- [Assignment]:
What number of lines in the entries below include the string "heading"? Respond with that number alone.

(The data)

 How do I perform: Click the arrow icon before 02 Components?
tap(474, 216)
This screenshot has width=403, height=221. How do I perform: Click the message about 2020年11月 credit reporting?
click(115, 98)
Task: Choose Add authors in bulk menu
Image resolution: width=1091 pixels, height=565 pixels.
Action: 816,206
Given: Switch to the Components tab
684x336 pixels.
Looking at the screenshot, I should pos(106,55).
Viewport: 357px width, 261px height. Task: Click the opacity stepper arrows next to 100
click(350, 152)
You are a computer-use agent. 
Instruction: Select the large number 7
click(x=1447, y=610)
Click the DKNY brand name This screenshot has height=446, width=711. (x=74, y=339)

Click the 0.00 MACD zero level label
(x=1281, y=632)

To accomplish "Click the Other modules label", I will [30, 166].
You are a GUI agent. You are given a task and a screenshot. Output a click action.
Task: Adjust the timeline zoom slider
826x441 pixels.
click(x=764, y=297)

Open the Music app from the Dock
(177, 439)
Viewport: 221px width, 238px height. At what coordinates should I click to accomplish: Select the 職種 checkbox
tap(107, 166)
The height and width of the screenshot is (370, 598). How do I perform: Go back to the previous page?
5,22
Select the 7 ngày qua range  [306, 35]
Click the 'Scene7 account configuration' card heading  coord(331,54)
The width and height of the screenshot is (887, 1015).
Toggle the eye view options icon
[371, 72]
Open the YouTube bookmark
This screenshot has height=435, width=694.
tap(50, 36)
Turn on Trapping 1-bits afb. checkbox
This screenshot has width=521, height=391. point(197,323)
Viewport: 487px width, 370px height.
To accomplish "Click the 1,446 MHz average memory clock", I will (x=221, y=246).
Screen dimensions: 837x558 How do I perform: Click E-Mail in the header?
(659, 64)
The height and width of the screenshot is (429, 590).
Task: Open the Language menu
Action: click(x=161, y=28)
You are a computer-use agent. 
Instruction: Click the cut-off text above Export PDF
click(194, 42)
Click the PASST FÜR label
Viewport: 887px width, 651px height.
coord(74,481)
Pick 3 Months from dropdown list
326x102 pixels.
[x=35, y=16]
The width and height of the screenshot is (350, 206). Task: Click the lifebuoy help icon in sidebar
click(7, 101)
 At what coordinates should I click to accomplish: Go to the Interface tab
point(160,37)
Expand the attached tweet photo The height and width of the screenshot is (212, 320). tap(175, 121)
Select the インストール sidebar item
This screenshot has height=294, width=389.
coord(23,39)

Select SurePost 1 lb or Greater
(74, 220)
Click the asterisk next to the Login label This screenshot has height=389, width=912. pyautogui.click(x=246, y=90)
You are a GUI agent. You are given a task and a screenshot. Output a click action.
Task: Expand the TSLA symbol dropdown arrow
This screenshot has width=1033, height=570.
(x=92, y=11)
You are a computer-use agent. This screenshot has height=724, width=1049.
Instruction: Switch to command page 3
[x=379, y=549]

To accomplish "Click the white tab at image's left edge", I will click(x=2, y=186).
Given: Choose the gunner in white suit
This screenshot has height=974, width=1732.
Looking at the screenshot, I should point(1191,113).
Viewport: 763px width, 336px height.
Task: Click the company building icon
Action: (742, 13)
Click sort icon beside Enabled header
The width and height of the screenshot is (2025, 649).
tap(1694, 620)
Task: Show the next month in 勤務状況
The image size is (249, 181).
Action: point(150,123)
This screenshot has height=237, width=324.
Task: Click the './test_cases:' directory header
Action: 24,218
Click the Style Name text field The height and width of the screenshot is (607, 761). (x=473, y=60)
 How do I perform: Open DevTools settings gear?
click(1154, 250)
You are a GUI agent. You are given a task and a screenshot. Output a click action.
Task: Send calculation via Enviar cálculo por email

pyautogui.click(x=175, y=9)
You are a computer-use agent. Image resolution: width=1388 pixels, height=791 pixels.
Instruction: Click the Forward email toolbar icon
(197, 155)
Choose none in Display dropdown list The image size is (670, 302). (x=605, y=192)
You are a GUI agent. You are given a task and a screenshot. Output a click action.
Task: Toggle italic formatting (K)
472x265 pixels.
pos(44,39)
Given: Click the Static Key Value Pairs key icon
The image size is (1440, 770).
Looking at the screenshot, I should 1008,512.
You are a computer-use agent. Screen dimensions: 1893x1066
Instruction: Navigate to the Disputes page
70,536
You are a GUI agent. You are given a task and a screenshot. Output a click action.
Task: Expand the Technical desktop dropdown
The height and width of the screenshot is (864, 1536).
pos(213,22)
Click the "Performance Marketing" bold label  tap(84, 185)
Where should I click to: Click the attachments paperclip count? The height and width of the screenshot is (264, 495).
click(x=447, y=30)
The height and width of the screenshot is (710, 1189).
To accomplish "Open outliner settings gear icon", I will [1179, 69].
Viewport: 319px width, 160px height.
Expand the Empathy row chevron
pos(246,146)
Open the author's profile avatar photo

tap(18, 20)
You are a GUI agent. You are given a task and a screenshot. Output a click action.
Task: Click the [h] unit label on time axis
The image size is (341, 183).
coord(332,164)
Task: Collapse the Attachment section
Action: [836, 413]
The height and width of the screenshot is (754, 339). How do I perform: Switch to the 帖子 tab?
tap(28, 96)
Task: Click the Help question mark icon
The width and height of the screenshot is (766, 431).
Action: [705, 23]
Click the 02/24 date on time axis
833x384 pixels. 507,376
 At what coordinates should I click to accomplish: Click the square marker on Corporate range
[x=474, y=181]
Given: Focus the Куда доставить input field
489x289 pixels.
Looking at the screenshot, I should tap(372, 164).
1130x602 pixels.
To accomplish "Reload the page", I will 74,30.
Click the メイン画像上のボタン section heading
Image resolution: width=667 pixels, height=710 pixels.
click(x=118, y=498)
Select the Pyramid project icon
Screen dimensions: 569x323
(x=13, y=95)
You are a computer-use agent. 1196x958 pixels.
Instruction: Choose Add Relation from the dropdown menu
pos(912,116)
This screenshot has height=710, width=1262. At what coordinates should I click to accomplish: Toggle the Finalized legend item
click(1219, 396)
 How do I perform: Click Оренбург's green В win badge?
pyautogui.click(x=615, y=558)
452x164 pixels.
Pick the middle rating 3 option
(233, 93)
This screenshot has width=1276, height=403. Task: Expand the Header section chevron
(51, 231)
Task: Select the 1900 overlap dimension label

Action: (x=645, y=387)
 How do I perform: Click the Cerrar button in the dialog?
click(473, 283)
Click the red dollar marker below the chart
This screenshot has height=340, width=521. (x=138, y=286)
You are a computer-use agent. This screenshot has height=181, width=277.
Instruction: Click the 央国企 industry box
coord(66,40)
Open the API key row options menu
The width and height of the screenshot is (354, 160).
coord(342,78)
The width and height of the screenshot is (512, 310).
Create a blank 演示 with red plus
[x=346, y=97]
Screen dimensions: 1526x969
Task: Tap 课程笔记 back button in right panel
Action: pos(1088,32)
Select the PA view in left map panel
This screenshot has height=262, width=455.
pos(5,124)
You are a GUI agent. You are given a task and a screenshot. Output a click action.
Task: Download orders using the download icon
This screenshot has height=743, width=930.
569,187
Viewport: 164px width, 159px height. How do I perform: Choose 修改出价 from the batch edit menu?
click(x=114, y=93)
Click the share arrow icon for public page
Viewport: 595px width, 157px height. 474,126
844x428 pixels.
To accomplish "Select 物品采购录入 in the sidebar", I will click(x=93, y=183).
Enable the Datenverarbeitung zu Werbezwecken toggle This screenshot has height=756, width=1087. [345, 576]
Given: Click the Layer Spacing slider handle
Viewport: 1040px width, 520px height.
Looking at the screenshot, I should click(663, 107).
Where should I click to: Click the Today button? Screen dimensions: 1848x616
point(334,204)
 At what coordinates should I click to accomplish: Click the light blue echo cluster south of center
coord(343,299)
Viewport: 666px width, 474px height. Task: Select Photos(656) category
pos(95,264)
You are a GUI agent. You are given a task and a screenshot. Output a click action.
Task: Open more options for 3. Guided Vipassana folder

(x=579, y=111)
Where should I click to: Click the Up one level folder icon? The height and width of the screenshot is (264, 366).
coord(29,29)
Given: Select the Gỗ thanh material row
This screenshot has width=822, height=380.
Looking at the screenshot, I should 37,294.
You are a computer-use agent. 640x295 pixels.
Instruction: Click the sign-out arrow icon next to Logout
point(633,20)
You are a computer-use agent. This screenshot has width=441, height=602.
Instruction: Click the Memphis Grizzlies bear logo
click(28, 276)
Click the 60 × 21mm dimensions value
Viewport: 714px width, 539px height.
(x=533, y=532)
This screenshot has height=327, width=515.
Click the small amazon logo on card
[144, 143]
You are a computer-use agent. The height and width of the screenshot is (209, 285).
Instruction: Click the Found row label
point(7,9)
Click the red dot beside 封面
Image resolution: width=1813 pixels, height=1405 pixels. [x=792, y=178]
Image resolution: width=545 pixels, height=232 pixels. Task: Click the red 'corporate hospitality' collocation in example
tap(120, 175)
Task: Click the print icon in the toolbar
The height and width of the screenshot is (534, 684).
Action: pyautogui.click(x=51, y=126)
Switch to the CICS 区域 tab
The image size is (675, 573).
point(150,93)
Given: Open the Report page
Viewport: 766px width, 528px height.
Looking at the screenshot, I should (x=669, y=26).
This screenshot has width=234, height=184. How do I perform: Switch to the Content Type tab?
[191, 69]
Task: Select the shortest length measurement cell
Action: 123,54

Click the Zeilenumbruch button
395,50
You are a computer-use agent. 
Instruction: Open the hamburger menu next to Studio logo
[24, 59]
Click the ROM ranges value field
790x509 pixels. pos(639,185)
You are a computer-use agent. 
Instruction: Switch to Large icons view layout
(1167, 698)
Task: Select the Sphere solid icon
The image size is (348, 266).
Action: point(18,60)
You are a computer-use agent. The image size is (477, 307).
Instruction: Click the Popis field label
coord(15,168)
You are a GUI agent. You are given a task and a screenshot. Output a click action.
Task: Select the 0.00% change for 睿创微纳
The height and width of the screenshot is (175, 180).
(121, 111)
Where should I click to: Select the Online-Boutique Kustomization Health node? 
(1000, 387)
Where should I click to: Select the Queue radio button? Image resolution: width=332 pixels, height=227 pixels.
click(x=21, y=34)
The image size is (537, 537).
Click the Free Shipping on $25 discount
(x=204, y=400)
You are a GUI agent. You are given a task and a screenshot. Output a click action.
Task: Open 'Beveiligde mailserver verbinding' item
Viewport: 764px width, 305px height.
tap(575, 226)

(End The data)

- [Written solution]:
2